*What you have to do*
What you return should be the lines of the data containing "computer", each in full.

*The data*
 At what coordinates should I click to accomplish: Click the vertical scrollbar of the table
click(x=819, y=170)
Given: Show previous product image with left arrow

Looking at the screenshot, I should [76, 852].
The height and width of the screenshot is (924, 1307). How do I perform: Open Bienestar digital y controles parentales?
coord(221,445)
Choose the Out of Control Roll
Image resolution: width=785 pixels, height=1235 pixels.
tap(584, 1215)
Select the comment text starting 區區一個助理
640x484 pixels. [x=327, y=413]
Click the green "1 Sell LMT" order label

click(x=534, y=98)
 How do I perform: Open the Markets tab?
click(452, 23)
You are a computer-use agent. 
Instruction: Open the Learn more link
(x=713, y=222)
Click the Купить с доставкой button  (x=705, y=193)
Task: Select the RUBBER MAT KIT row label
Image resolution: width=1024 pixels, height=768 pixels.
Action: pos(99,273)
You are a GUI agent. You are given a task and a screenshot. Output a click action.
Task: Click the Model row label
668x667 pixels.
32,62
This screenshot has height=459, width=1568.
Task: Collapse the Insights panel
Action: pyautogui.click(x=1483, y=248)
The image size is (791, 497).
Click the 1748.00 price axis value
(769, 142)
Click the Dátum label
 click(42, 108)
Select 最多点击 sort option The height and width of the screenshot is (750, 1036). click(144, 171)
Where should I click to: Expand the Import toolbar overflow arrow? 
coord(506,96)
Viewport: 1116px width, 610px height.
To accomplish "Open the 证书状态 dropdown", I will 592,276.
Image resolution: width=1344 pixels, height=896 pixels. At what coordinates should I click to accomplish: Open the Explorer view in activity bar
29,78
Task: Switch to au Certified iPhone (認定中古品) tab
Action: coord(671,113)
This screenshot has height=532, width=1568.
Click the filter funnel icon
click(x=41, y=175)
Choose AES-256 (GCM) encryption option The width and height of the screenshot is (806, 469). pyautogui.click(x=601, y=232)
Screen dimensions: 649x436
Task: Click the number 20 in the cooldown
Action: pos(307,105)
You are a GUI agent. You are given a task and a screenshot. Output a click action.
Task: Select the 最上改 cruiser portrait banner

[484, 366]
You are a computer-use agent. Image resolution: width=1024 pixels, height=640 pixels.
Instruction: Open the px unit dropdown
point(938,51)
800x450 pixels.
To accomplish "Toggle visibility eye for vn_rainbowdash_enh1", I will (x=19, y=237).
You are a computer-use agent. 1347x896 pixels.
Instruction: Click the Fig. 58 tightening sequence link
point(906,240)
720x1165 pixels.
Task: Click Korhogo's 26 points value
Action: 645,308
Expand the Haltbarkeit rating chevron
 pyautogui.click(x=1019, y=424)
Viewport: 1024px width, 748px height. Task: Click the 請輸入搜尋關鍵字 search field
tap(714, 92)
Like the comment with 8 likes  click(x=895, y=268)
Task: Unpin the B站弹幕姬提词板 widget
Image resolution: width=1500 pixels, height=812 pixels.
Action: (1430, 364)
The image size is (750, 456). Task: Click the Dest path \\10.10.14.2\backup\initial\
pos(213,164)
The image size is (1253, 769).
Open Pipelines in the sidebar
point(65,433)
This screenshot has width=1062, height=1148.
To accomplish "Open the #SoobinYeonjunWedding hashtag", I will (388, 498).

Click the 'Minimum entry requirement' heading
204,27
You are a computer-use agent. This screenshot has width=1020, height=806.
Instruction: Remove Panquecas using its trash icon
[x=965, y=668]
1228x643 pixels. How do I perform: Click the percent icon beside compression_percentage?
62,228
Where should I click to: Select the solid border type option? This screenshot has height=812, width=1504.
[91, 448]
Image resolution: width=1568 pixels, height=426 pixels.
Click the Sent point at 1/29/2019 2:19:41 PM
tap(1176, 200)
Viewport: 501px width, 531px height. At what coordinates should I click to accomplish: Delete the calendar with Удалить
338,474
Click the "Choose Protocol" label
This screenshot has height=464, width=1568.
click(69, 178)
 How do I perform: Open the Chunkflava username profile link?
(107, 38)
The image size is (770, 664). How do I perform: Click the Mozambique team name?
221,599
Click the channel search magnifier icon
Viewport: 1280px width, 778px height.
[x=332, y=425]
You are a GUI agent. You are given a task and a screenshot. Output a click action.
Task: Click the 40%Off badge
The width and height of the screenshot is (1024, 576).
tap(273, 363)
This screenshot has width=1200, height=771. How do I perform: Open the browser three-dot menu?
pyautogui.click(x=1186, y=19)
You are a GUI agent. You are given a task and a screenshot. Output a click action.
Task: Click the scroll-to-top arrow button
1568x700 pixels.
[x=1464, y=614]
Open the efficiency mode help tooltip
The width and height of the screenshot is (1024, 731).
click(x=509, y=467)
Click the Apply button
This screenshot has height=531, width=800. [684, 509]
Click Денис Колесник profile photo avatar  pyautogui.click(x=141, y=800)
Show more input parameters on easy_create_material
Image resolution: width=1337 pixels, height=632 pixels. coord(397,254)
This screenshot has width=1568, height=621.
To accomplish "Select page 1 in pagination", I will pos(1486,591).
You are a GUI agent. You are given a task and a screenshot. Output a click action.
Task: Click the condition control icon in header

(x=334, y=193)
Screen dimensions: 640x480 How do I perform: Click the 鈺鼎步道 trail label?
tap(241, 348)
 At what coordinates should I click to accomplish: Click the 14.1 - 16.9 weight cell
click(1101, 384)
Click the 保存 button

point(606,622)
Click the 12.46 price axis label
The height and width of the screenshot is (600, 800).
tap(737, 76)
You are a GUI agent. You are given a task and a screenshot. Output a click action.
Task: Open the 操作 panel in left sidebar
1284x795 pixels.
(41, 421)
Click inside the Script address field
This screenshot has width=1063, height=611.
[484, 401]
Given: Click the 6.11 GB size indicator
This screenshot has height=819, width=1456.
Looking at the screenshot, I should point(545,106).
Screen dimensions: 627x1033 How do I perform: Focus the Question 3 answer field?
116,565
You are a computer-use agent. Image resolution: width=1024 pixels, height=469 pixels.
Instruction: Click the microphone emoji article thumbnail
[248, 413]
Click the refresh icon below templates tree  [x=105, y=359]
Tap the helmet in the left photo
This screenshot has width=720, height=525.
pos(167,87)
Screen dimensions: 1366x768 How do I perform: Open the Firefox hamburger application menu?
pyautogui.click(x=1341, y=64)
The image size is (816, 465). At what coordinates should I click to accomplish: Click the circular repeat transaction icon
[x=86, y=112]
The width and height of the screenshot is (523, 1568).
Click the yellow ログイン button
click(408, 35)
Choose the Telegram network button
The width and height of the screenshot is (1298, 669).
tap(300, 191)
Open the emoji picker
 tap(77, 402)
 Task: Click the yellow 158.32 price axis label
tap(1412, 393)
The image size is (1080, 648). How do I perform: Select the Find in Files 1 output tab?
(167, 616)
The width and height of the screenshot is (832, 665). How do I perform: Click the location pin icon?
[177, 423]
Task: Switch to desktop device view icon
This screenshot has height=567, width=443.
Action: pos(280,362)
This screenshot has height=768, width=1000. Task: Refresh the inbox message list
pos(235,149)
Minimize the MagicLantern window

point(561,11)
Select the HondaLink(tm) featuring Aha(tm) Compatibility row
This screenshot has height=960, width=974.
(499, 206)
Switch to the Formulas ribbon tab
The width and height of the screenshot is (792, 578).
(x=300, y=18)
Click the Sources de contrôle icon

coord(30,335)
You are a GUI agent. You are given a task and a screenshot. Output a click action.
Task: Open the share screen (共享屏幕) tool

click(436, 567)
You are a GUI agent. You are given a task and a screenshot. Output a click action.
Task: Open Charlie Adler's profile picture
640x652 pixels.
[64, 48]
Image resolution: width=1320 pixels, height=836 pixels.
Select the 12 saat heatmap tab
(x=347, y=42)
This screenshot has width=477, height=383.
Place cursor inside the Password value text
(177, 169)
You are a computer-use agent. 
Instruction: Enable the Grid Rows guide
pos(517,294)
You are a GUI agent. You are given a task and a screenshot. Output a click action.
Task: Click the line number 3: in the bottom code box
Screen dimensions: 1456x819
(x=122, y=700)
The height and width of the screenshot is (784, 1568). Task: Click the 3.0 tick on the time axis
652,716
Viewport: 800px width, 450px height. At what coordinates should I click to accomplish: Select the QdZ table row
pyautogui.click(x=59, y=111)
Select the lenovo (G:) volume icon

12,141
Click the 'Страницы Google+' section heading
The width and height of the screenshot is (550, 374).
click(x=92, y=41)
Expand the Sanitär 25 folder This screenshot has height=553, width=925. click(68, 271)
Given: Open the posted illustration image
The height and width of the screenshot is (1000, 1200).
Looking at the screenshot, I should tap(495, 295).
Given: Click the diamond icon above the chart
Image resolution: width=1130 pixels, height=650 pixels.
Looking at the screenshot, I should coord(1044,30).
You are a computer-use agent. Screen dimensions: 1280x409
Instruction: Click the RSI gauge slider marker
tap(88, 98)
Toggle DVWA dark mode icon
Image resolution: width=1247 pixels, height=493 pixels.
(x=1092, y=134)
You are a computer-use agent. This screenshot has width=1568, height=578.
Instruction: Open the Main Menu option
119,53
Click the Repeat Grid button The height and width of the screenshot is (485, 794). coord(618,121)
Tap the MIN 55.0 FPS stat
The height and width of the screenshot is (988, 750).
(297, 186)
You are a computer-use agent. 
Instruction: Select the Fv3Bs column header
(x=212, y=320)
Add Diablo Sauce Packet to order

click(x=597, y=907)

*Answer for the task*
You are a computer-use agent. 
You are a computer-use agent. Image resolution: width=1024 pixels, height=640 pixels.
You are a computer-use agent. 1347x896 pixels.
You are a computer-use agent. This screenshot has width=1020, height=806.
You are a computer-use agent. Image resolution: width=1024 pixels, height=469 pixels.
You are a computer-use agent. 
You are a computer-use agent. Screen dimensions: 1280x409
You are a computer-use agent. This screenshot has width=1568, height=578.
You are a computer-use agent. 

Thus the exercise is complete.